If you see GM or Honda start cutting production, cutting jobs, cutting shifts. These are hurting union jobs and jobs in the middle of America, the part that we're really trying to solve with the stimulus right now. So getting this rectified, both short and mid-term, is going to have to be something that comes out of this. And like I said, it's going to be hard to fix it in the six month window or so. But how do we prevent this from happening again?

AKIKO FUJITA: Yeah, I mean, there's the long term play, which we've heard from the Semiconductor Industry Association talking about substantial funding that's needed to incentivize onshoring. But that's not something that's going to happen overnight. In the meantime, there's concern to your point about the impact downstream. What sector's most vulnerable right now? Is it the PCs? Is it the game makers? Is it the data center, server makers? Where are you going to see the most significant impact?

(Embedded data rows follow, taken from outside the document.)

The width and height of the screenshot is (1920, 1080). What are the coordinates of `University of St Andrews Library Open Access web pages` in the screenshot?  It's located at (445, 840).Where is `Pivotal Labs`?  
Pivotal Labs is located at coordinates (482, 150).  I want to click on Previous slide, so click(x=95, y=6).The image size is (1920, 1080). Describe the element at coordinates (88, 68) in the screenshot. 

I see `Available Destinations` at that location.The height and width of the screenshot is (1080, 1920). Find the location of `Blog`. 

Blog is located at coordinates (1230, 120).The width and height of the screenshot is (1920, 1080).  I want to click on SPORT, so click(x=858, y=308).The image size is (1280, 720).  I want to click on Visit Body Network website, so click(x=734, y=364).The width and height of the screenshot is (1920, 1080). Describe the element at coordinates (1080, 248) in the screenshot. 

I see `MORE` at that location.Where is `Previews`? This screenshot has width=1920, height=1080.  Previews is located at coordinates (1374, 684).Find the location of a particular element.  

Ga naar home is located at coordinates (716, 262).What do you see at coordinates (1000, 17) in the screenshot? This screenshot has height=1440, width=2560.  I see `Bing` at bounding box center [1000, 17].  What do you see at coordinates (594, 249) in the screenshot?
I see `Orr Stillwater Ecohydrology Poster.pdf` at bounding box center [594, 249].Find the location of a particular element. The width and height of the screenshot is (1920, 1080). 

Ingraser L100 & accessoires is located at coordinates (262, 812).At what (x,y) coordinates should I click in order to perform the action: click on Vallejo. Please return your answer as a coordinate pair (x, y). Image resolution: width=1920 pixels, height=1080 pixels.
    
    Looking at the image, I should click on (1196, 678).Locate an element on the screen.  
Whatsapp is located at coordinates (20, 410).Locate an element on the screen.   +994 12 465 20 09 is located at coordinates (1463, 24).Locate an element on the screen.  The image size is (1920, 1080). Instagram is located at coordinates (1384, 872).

DANIEL NEWMANN: I think the interesting thing is there's only so much supply. So the impact ends up getting spread around to all of the different-- because you've got leading edge, so you've got the seven nanometer and five nanometer process that's going into your latest smartphones, your latest PCs, and data center chips. And then you have more Legacy. A vehicle might have dozens-- hundreds of chips that some are simple microcontrollers and some are very advanced ADAS systems. And so like I said, you've got these UMC, Samsung, TSM, and these different foundries, these offshores, and their total capacity, total productions are limited.

And so it's sort of depended on the stockpiling that these different companies did. I mentioned Toyota. Toyota is in better shape, had stockpiled more, where other companies when they cut their forecasts, cut their manufacturing for periods of time, and now they're waiting in the back of the line. So we've heard Sony say, the reason you can't get a Playstation 5 is because we're short on devices. Qualcomm in its recent earnings said, we would have blown our numbers out for devices. But right now, there's supply shortages. However, like Qualcomm for instance, does a lot of its own manufacturing for its RF chips. And you saw the numbers there were much stronger.

Well, it controls more of its destiny. And I will point out it's kind of interesting looking at Intel and the whole Dan Loeb situation, which I had talked to a few guys about just a few weeks ago. This sort of impasse makes it look like Intel's decision to keep a greater control of its overall supply chain could end up faring very well for the company long term, that it isn't entirely dependent on this sort of fabless approach.

ZACK GUZMAN: Yeah, that's a very good point. And also to your other point, we saw the same warnings from GM and Ford. Interesting to see where team Biden will go to make good on some of these pledges. But always love having you on. Appreciate you coming on to chat again with us. Futurum Research Analyst Daniel Newmann. Thanks again. Have a good weekend.